**Problem statement**
Please return every record exactly as written, leaving out the pictures.

**Task inputs**
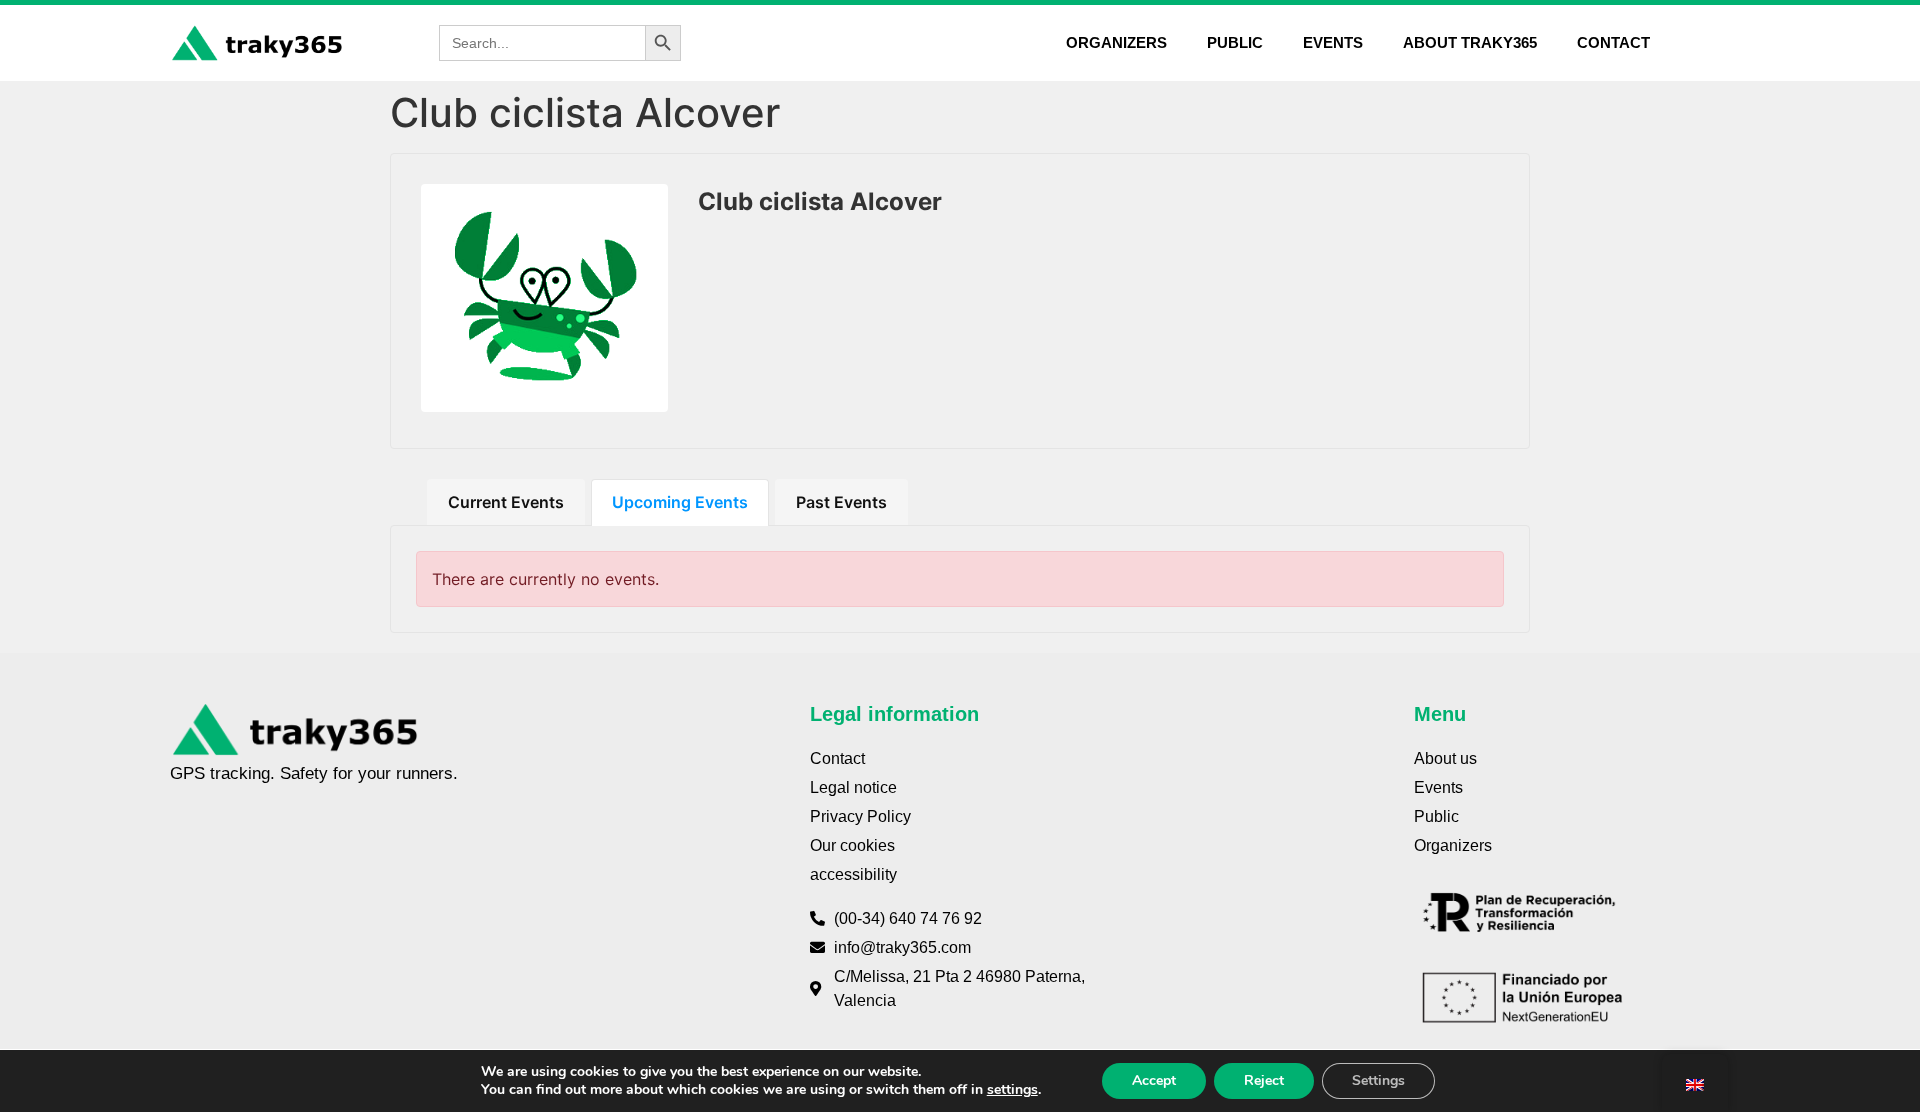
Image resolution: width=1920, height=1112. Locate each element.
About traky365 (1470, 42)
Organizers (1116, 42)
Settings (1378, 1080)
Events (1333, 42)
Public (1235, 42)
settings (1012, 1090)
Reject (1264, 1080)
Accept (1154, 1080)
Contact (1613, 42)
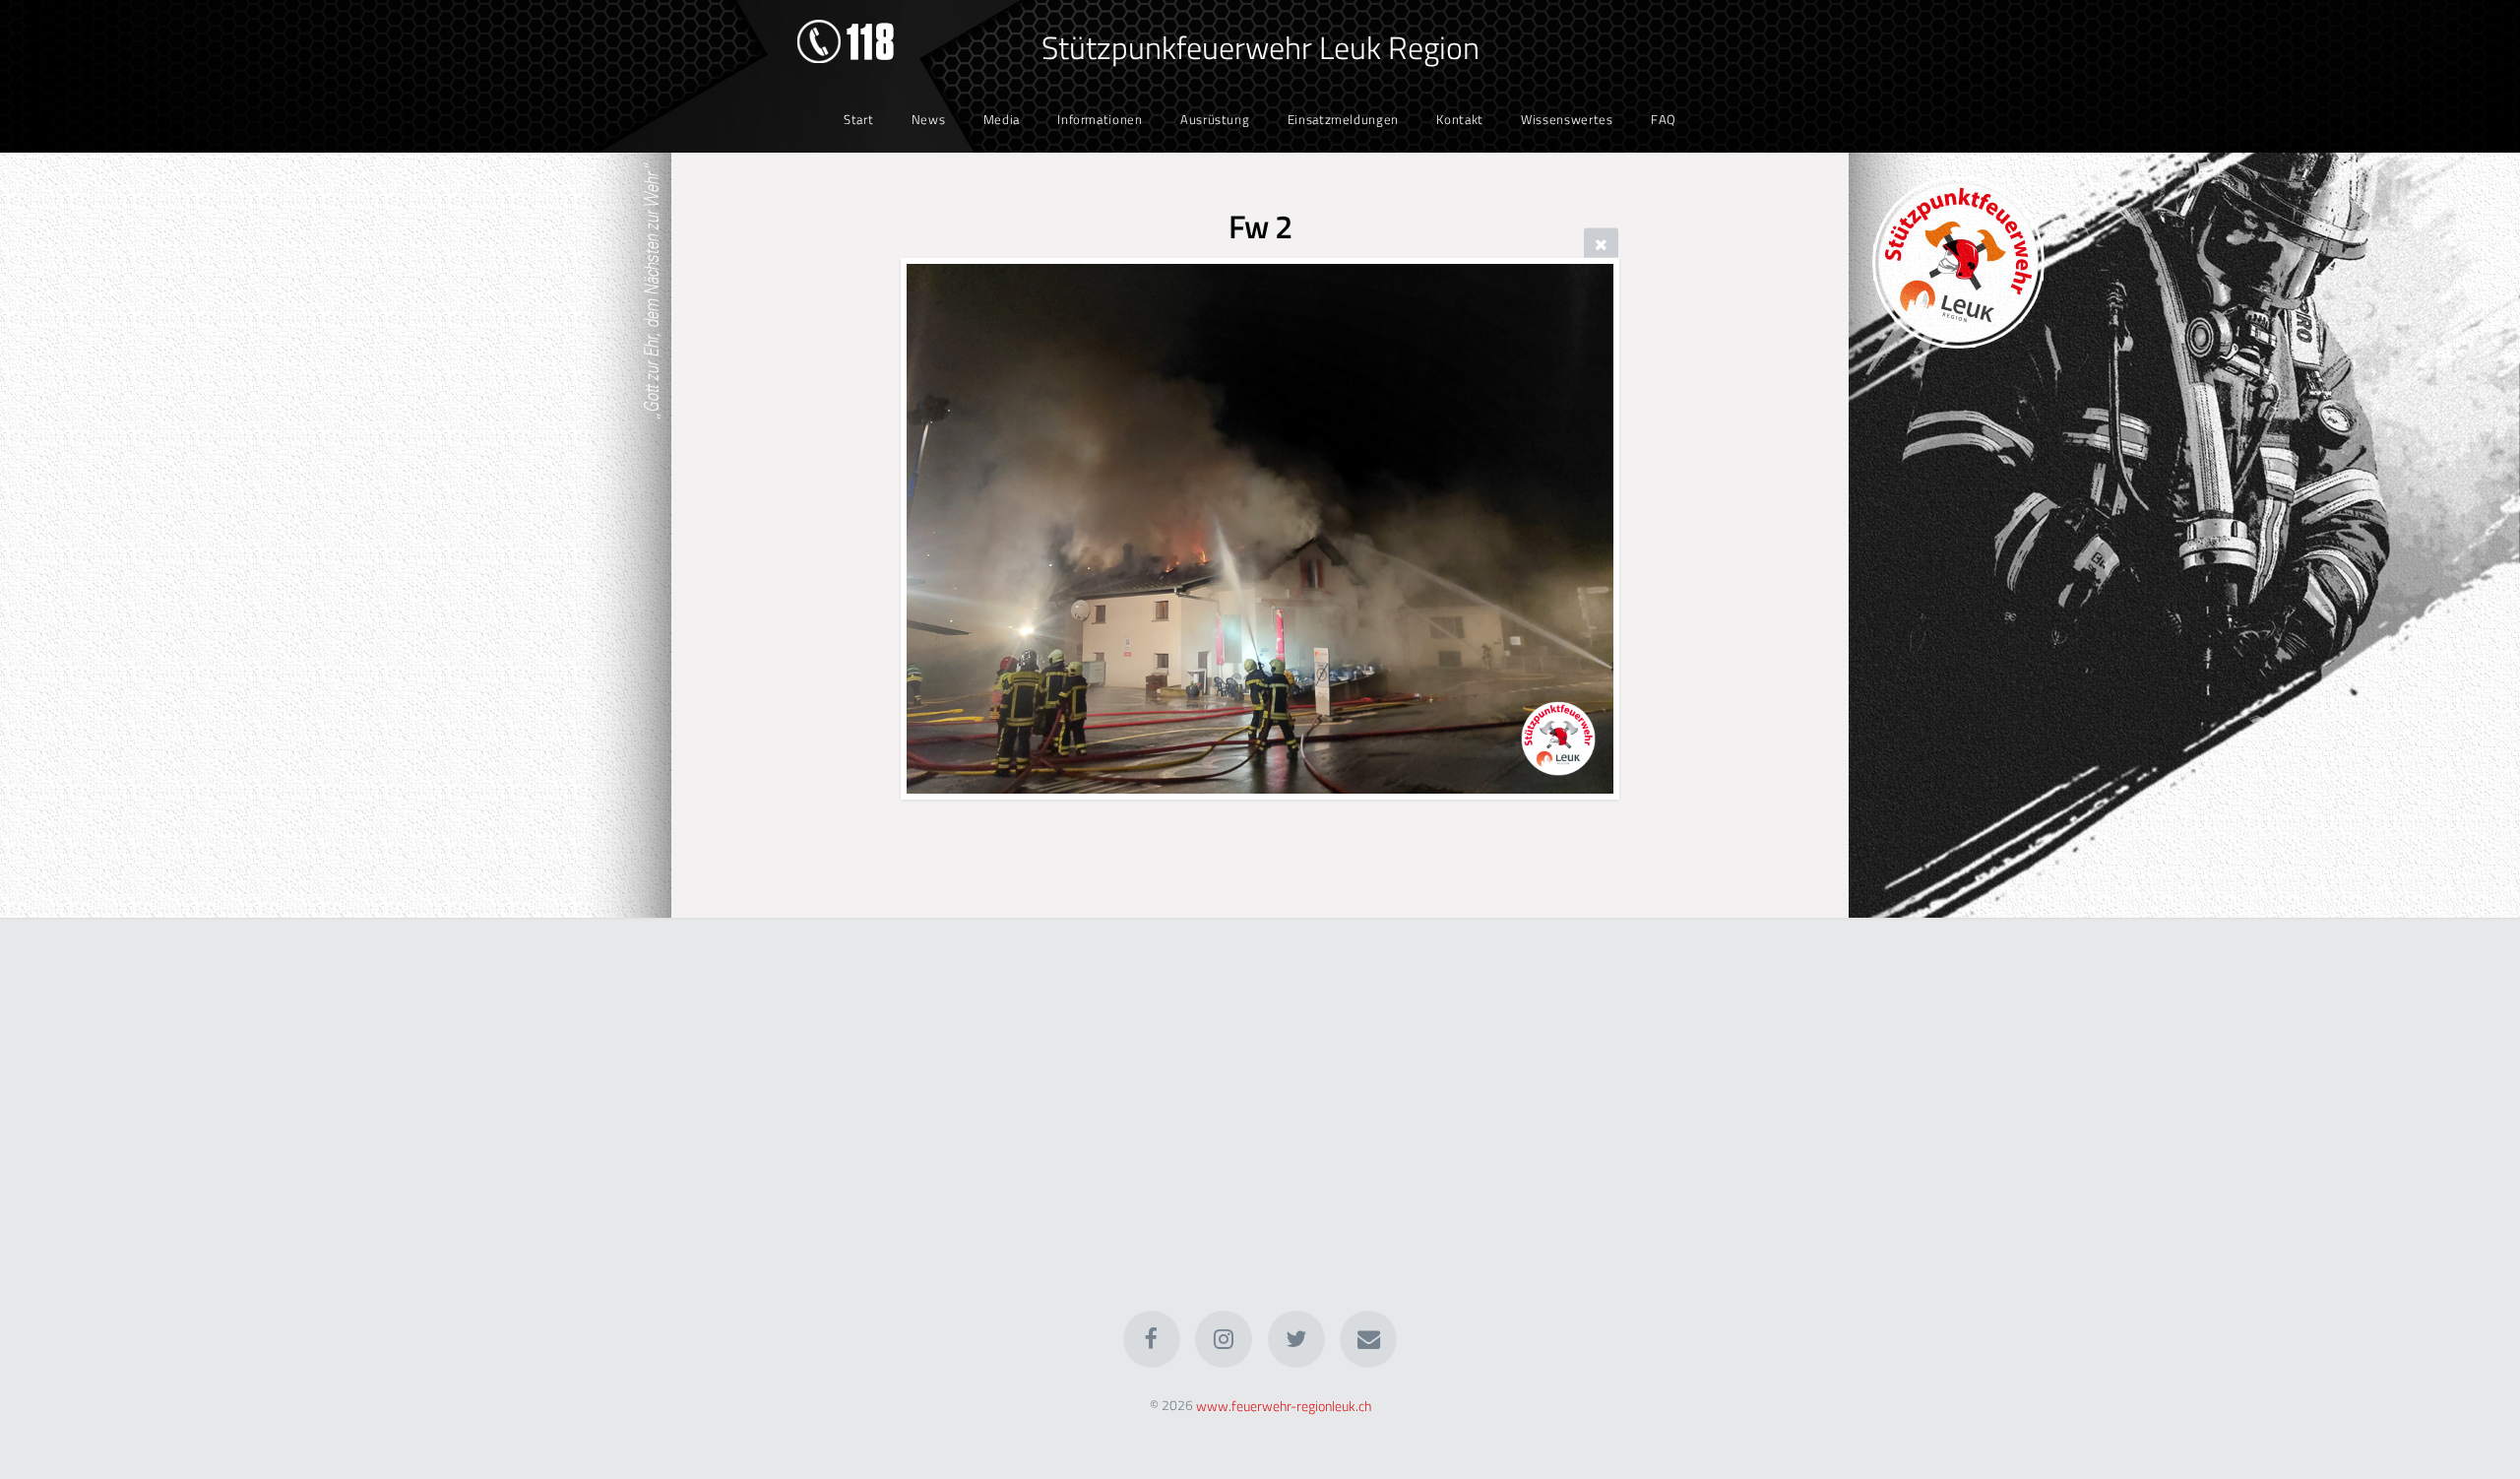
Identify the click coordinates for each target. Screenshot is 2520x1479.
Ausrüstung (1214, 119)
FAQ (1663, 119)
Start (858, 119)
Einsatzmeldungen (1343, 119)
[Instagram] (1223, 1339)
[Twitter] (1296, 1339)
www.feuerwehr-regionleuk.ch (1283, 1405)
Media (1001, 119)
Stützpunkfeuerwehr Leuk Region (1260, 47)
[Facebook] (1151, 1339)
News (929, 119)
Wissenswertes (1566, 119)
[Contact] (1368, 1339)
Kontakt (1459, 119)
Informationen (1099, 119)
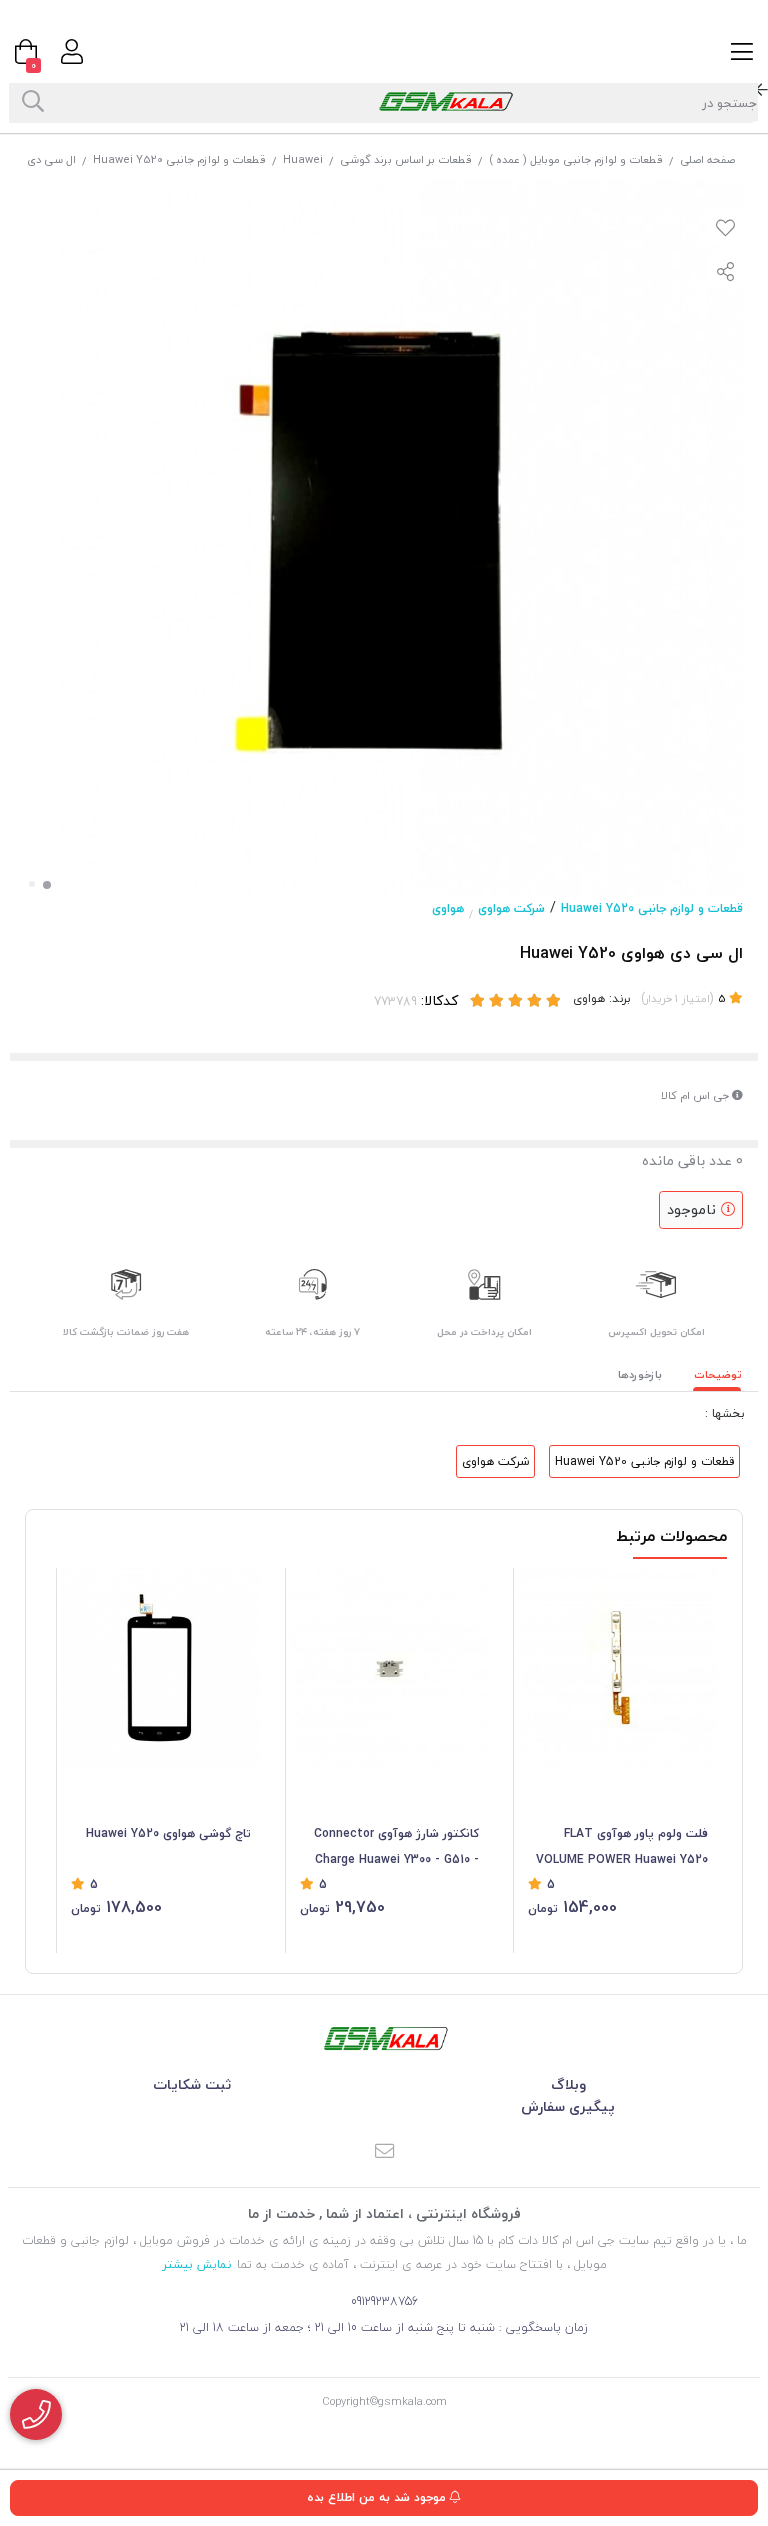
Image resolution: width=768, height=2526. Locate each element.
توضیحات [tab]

**Answer to the exercise**
Image resolution: width=1920, height=1112. Locate each element.
About traky365 (1470, 42)
Organizers (1116, 42)
Settings (1378, 1080)
Events (1333, 42)
Public (1235, 42)
settings (1012, 1090)
Reject (1264, 1080)
Accept (1154, 1080)
Contact (1613, 42)
Identify the click coordinates for each target. Screenshot is 2520x1479.
Ausrüstung (1214, 119)
FAQ (1663, 119)
Start (858, 119)
Einsatzmeldungen (1343, 119)
[Instagram] (1223, 1339)
[Twitter] (1296, 1339)
www.feuerwehr-regionleuk.ch (1283, 1405)
Media (1001, 119)
Stützpunkfeuerwehr Leuk Region (1260, 47)
[Facebook] (1151, 1339)
News (929, 119)
Wissenswertes (1566, 119)
[Contact] (1368, 1339)
Kontakt (1459, 119)
Informationen (1099, 119)
Image resolution: width=768, height=2526. Locate each element.
توضیحات [tab]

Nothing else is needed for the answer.